Work instructions -
Each line below must be printed again exactly.

The data -
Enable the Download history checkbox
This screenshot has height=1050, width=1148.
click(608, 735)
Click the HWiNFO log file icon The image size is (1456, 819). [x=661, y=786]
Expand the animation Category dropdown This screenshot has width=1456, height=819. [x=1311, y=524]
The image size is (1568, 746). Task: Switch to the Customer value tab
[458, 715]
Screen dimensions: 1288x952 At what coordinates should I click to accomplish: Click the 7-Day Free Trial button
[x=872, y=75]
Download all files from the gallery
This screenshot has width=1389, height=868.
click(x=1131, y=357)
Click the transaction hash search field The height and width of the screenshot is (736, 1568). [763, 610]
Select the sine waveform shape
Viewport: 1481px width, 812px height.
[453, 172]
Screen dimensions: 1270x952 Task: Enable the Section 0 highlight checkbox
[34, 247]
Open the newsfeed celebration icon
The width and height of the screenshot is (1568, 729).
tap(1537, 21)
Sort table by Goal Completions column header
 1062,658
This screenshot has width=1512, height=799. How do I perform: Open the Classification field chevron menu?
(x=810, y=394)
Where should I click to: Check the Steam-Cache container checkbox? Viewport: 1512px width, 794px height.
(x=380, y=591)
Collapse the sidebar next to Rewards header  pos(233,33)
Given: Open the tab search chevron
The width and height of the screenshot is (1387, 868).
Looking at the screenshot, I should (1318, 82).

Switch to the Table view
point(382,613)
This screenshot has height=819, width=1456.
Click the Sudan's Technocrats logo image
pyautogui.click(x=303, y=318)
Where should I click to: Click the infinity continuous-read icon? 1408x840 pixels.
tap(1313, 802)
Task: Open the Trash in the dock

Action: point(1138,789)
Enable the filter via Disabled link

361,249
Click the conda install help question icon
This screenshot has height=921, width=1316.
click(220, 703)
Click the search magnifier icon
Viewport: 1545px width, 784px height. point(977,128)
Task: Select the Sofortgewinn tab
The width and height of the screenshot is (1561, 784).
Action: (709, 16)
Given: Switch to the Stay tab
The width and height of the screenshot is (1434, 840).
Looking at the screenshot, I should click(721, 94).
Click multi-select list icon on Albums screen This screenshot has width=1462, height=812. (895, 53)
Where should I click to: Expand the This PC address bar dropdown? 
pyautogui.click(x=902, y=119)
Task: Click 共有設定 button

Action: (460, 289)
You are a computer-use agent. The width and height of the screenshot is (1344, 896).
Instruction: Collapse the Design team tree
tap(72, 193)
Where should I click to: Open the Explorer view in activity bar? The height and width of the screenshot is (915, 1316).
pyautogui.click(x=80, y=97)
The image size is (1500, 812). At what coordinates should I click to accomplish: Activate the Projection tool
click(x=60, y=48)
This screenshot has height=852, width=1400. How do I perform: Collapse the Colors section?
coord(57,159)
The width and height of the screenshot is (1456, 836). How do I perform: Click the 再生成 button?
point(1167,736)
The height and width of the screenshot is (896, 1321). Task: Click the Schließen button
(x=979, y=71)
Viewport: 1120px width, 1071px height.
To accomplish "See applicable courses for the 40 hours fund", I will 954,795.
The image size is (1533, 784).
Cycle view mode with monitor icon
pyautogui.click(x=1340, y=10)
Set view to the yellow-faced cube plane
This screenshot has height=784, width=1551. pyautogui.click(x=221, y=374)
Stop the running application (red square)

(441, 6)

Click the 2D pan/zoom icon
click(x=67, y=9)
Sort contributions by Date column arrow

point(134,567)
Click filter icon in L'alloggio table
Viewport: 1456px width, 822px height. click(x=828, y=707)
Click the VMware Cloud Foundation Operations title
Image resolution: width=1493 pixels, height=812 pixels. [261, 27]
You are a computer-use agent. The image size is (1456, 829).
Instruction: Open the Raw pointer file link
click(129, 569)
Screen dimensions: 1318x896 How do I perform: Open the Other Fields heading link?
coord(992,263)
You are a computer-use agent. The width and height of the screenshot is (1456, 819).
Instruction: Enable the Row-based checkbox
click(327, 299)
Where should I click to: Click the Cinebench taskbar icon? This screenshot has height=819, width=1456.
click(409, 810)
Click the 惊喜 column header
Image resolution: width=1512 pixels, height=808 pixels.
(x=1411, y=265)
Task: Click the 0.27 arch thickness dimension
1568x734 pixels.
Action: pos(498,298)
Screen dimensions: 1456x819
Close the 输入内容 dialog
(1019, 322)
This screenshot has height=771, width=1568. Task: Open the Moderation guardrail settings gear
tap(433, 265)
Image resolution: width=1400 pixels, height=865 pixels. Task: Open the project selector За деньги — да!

Output -
Enable the Download history checkbox
This screenshot has height=1050, width=1148.
click(608, 735)
Click the HWiNFO log file icon The image size is (1456, 819). [x=661, y=786]
Expand the animation Category dropdown This screenshot has width=1456, height=819. [x=1311, y=524]
The image size is (1568, 746). Task: Switch to the Customer value tab
[458, 715]
Screen dimensions: 1288x952 At what coordinates should I click to accomplish: Click the 7-Day Free Trial button
[x=872, y=75]
Download all files from the gallery
This screenshot has width=1389, height=868.
click(x=1131, y=357)
Click the transaction hash search field The height and width of the screenshot is (736, 1568). [763, 610]
Select the sine waveform shape
Viewport: 1481px width, 812px height.
[453, 172]
Screen dimensions: 1270x952 Task: Enable the Section 0 highlight checkbox
[34, 247]
Open the newsfeed celebration icon
The width and height of the screenshot is (1568, 729).
tap(1537, 21)
Sort table by Goal Completions column header
 1062,658
This screenshot has width=1512, height=799. How do I perform: Open the Classification field chevron menu?
(x=810, y=394)
Where should I click to: Check the Steam-Cache container checkbox? Viewport: 1512px width, 794px height.
(x=380, y=591)
Collapse the sidebar next to Rewards header  pos(233,33)
Given: Open the tab search chevron
The width and height of the screenshot is (1387, 868).
Looking at the screenshot, I should (1318, 82).

Switch to the Table view
point(382,613)
This screenshot has height=819, width=1456.
Click the Sudan's Technocrats logo image
pyautogui.click(x=303, y=318)
Where should I click to: Click the infinity continuous-read icon? 1408x840 pixels.
tap(1313, 802)
Task: Open the Trash in the dock

Action: point(1138,789)
Enable the filter via Disabled link

361,249
Click the conda install help question icon
This screenshot has height=921, width=1316.
click(220, 703)
Click the search magnifier icon
Viewport: 1545px width, 784px height. point(977,128)
Task: Select the Sofortgewinn tab
The width and height of the screenshot is (1561, 784).
Action: (709, 16)
Given: Switch to the Stay tab
The width and height of the screenshot is (1434, 840).
Looking at the screenshot, I should click(721, 94).
Click multi-select list icon on Albums screen This screenshot has width=1462, height=812. (895, 53)
Where should I click to: Expand the This PC address bar dropdown? 
pyautogui.click(x=902, y=119)
Task: Click 共有設定 button

Action: (460, 289)
You are a computer-use agent. The width and height of the screenshot is (1344, 896).
Instruction: Collapse the Design team tree
tap(72, 193)
Where should I click to: Open the Explorer view in activity bar? The height and width of the screenshot is (915, 1316).
pyautogui.click(x=80, y=97)
The image size is (1500, 812). At what coordinates should I click to accomplish: Activate the Projection tool
click(x=60, y=48)
This screenshot has height=852, width=1400. How do I perform: Collapse the Colors section?
coord(57,159)
The width and height of the screenshot is (1456, 836). How do I perform: Click the 再生成 button?
point(1167,736)
The height and width of the screenshot is (896, 1321). Task: Click the Schließen button
(x=979, y=71)
Viewport: 1120px width, 1071px height.
To accomplish "See applicable courses for the 40 hours fund", I will 954,795.
The image size is (1533, 784).
Cycle view mode with monitor icon
pyautogui.click(x=1340, y=10)
Set view to the yellow-faced cube plane
This screenshot has height=784, width=1551. pyautogui.click(x=221, y=374)
Stop the running application (red square)

(441, 6)

Click the 2D pan/zoom icon
click(x=67, y=9)
Sort contributions by Date column arrow

point(134,567)
Click filter icon in L'alloggio table
Viewport: 1456px width, 822px height. click(x=828, y=707)
Click the VMware Cloud Foundation Operations title
Image resolution: width=1493 pixels, height=812 pixels. [261, 27]
You are a computer-use agent. The image size is (1456, 829).
Instruction: Open the Raw pointer file link
click(129, 569)
Screen dimensions: 1318x896 How do I perform: Open the Other Fields heading link?
coord(992,263)
You are a computer-use agent. The width and height of the screenshot is (1456, 819).
Instruction: Enable the Row-based checkbox
click(327, 299)
Where should I click to: Click the Cinebench taskbar icon? This screenshot has height=819, width=1456.
click(409, 810)
Click the 惊喜 column header
Image resolution: width=1512 pixels, height=808 pixels.
(x=1411, y=265)
Task: Click the 0.27 arch thickness dimension
1568x734 pixels.
Action: pos(498,298)
Screen dimensions: 1456x819
Close the 输入内容 dialog
(1019, 322)
This screenshot has height=771, width=1568. Task: Open the Moderation guardrail settings gear
tap(433, 265)
Image resolution: width=1400 pixels, height=865 pixels. Task: Open the project selector За деньги — да!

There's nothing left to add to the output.